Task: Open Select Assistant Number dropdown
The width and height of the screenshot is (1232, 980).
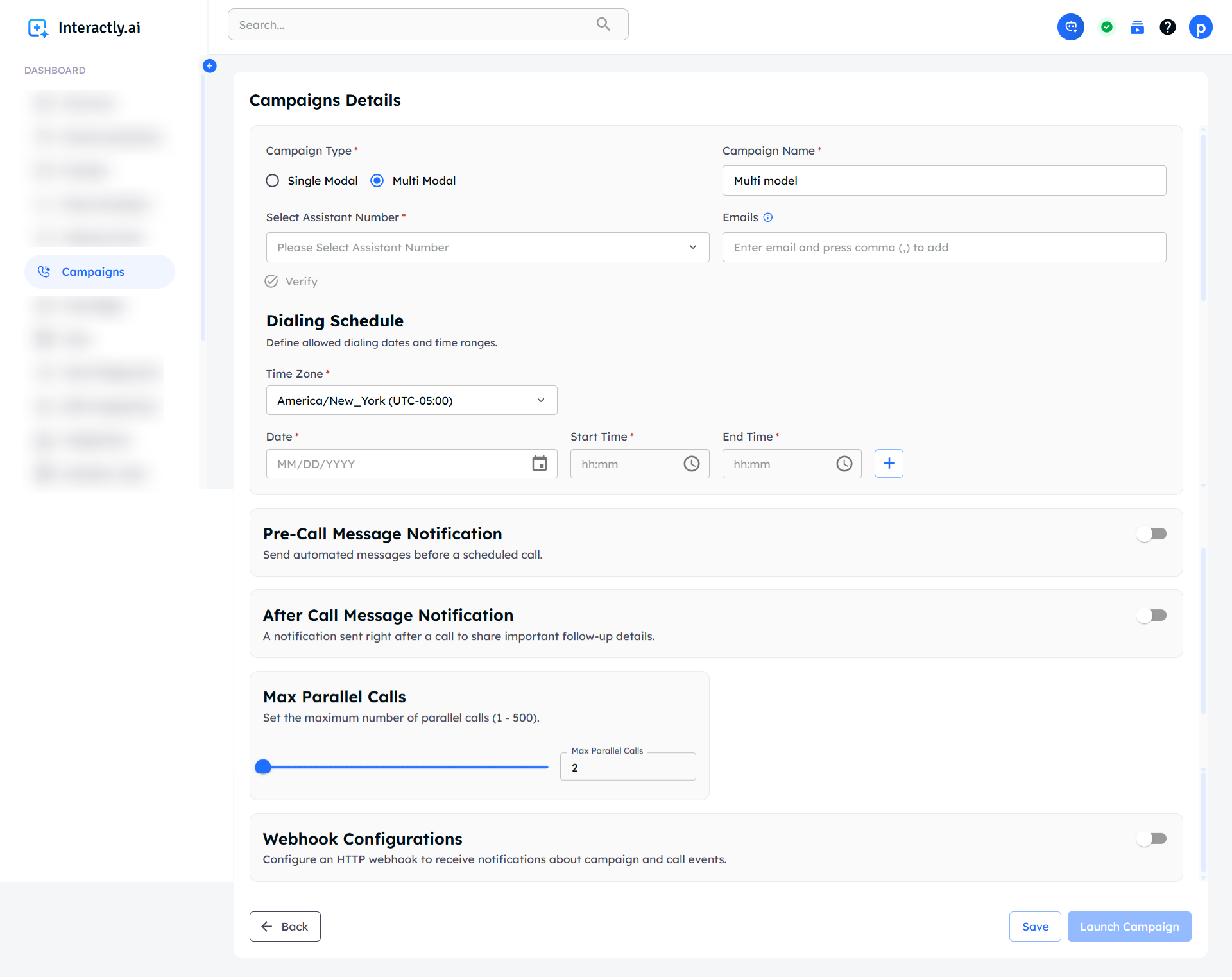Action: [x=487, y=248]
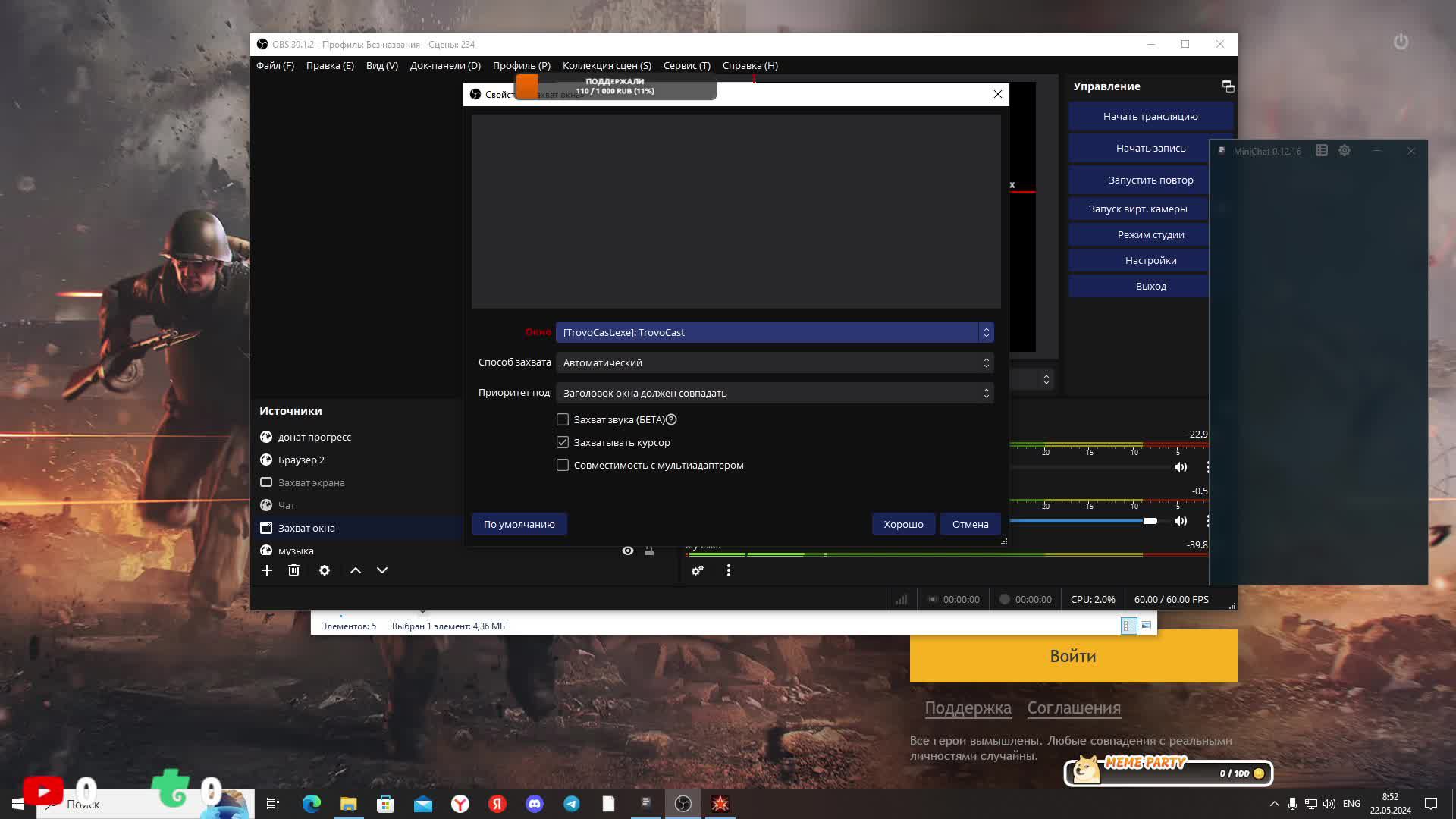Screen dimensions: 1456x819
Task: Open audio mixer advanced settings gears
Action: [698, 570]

_Task item_
Images in the records should not be copied. Repeat all the rest exactly.

_Written solution_
Task: Open Select Assistant Number dropdown
The width and height of the screenshot is (1232, 980).
Action: [x=487, y=248]
Screen dimensions: 1456x819
Task: Open audio mixer advanced settings gears
Action: [698, 570]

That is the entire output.